Claro que o trabalho de um instrutor - dos que trabalham para merecer o título - passa por ensinar técnicas de condução. A pilotos menos experientes - ou com demasiada experiência repetitiva - até a ensinar a conduzir do zero. Mas o verdadeiro trabalho pelo qual nos pagam é outro.

Existem várias formas de abordar este trabalho. Eu agarro-me ao entendimento profundo da técnica, ao uso de exercícios de respiração, de foco controlado, de eliminação de barulho de fundo e distrações. Uso neurociência, psicologia, sociologia e, sobretudo, bom senso. Tudo para apaziguar a alma de quem treina comigo, porque, no fim do dia, é para isso que - mesmo que inadvertidamente - me pagam.

Os céticos até têm razão numa coisa: quem nos procura já sabe conduzir. É inegável, nem que seja da sua forma mais básica. A prova? Os alunos chegam ao treino de mota. Por isso, sim, temos técnicas e abordagens novas para lhes passar, mas o nosso trabalho é mais holístico.

Travões invisíveis

É ler o aluno, perceber os bloqueios mentais que o impedem de aplicar o que já sabe num regime diferente, neste caso em cima de terra. O nosso trabalho é destravar medos que o próprio aluno nem percebe que tem, e que o prendem antes de o libertar para aprender a técnica que lhe vai dar o relaxe que tão desesperadamente procura. É soltar o travão que ele próprio, inconscientemente, puxa.

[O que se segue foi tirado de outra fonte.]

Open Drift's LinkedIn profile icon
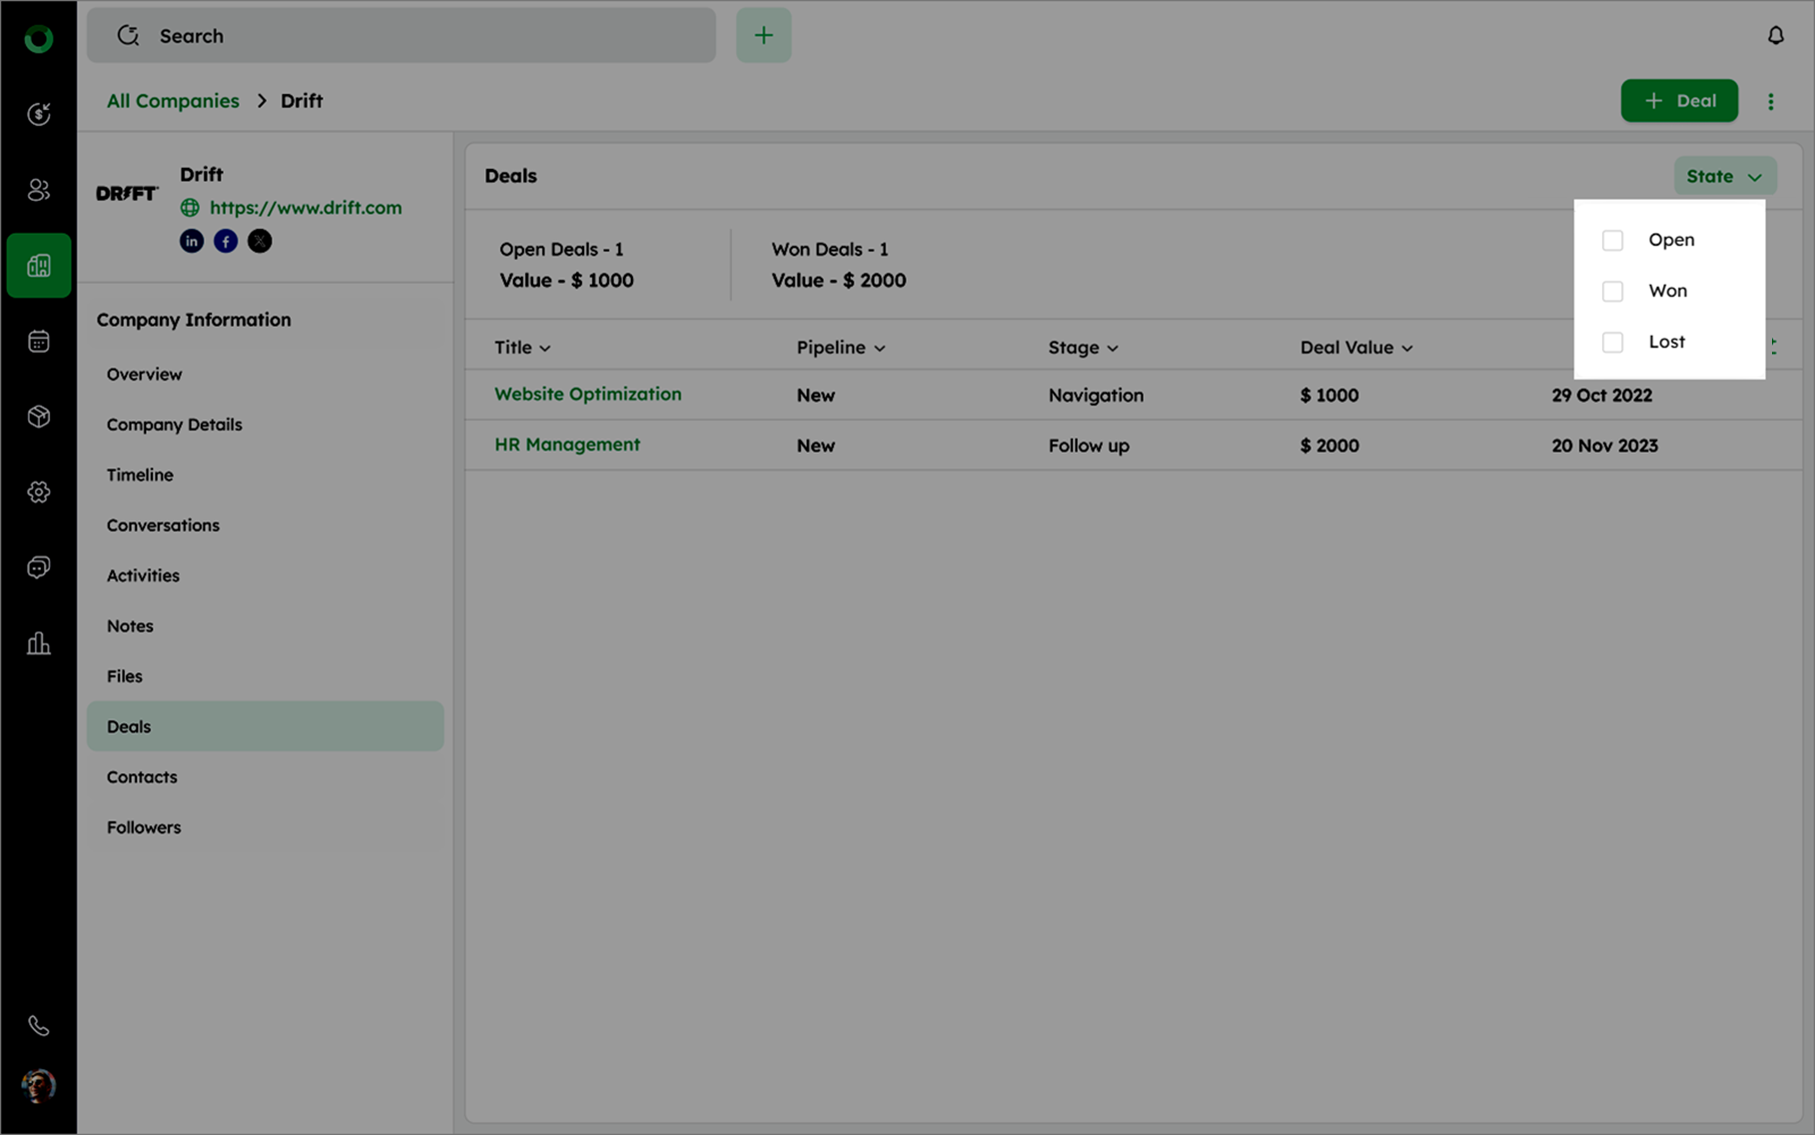 click(191, 241)
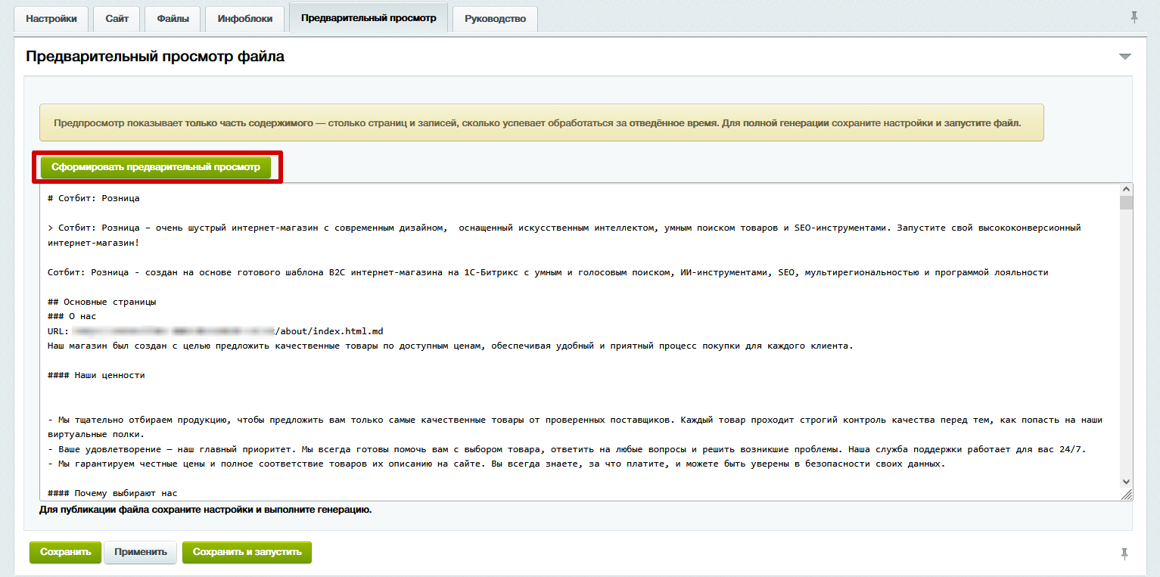Screen dimensions: 1160x577
Task: Click the scrollbar thumb in preview area
Action: click(x=1126, y=203)
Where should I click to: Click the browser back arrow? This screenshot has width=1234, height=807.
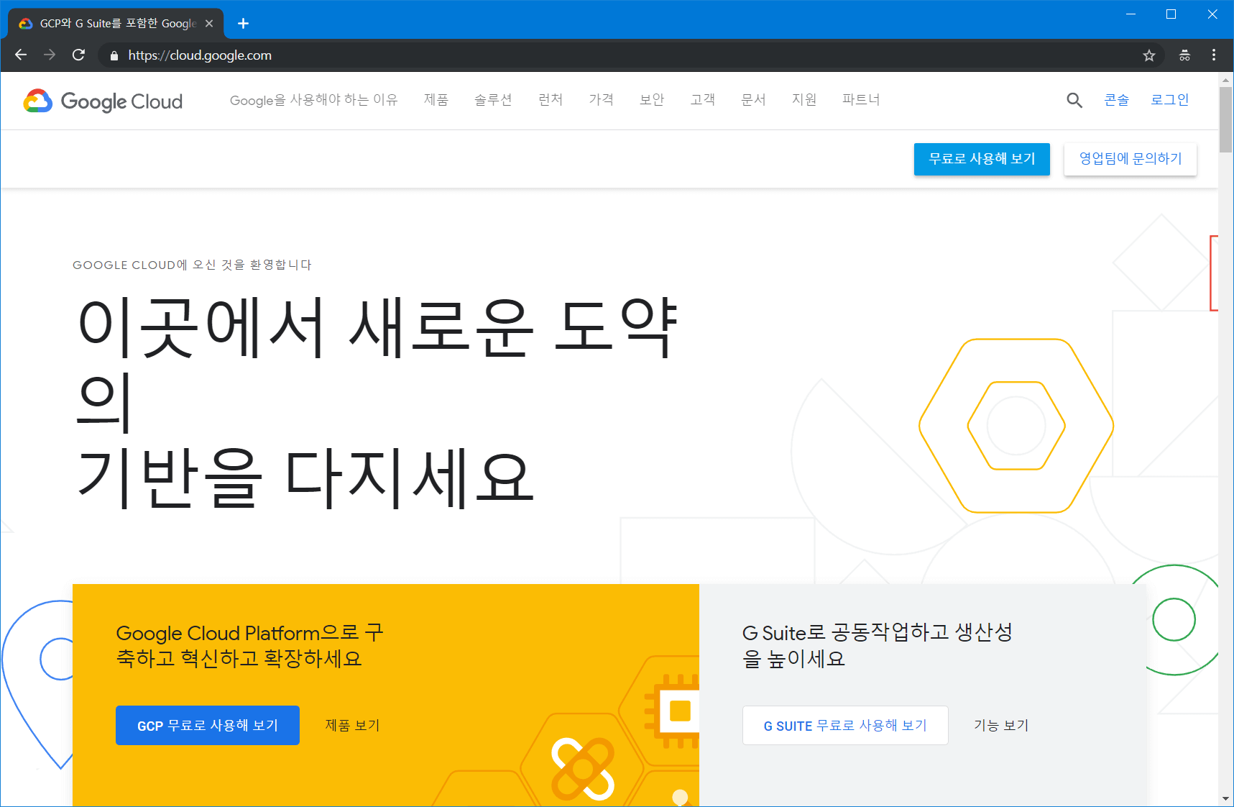click(x=21, y=55)
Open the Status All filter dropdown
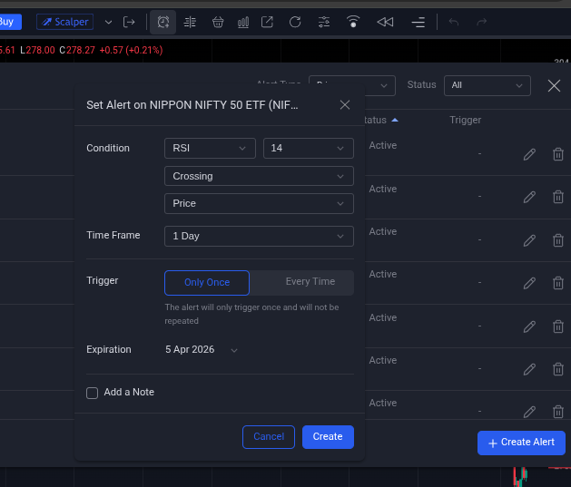571x487 pixels. coord(487,85)
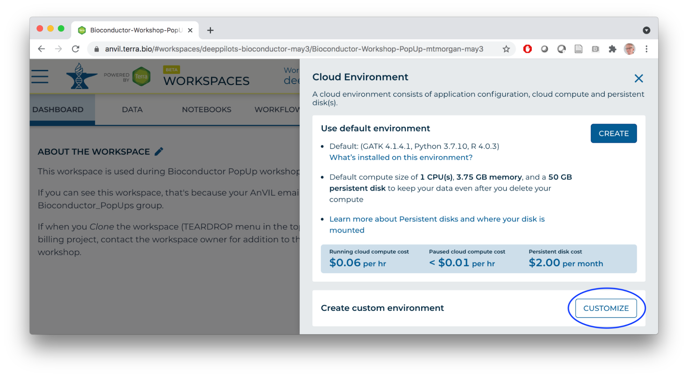Click 'Learn more about Persistent disks' link

(436, 219)
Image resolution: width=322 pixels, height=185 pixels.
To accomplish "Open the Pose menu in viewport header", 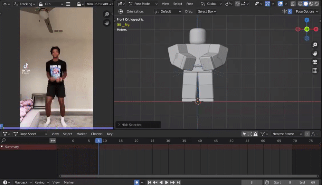I will [190, 4].
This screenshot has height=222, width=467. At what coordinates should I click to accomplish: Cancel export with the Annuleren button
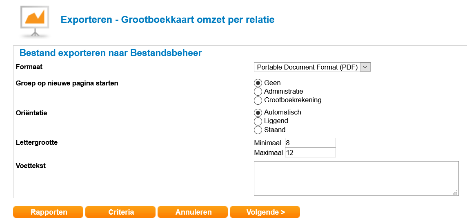coord(193,212)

Isto é claro em regime de aula técnica, onde o instrutor consegue ver cada detalhe. Já em regime de “treino rolante”, onde se acompanham grupos sem tanta visibilidade de detalhe, é bem mais difícil, ao ponto de ser impossível em algumas situações.

Entre os alunos, há perfis opostos. Uns são afoitos, dados à descoberta. Muitas vezes vêm de negócios próprios, do desporto competitivo, de atividades de risco como desportos de combate, radicais ou até das forças militares. Gente habituada a calcular riscos mas que, quando decide ir, vai de cabeça, vai com tudo. Nota-se logo: o tronco colado ao punho, a cabeça a mostrar intenção física de acelerar. São alunos fáceis para ensinar técnicas novas, mas tendem a exigir travão: afinal, comem dificuldades sem saber parar.

Do outro lado, o reverso da medalha: os mais tímidos, reservados, cuidadosos com o perigo - eu próprio encaixo-me naturalmente neste grupo. Em aula, vê-se logo a diferença: costas a enrolar, cabeça a fugir, braços esticados a tentar afastar a mota do corpo. Um conflito interno entre a vontade e o imaginário do que se quer no futuro, e o subconsciente que batalha por cada segundo de segurança presente. Cabe ao instrutor perceber, analisar e encontrar o método certo para desbloquear estes travões.


Muito para lá da técnica

São alunos que dão mais trabalho, sem dúvida. Mas dão também um retorno maior, tanto para eles como para nós, instrutores. Fazer parte da jornada de quem chega com medo e sai confiante cria uma ligação que fica, e ferramentas para o aluno que vão muito para além do treino. Afinal, quantos e quantos dizem que fazer terra - e andar de mota como um todo - é terapêutico?

É verdade: soa sentimental e até metafísico. Para os “durões”, isto é encher chouriços, afinal, motas querem é gás e o ocasional osso partido. Mas a realidade é esta: o instrutor que vale o seu título não ensina só o que “todos sabem”. Antes, ajuda a criar as condições para que cada aluno seja o melhor que consegue ser em cima de uma mota.

Formação de qualidade não é só currículo, nem só novas técnicas. É ajudar cada um a abrir as portas que lhe permitem seguir o seu caminho.

Ver pela rama e analisar a fundo não são a mesma coisa. O trabalho de um instrutor é ensinar-te a diferença, e dar-te as ferramentas para saberes gerir os teus travões internos.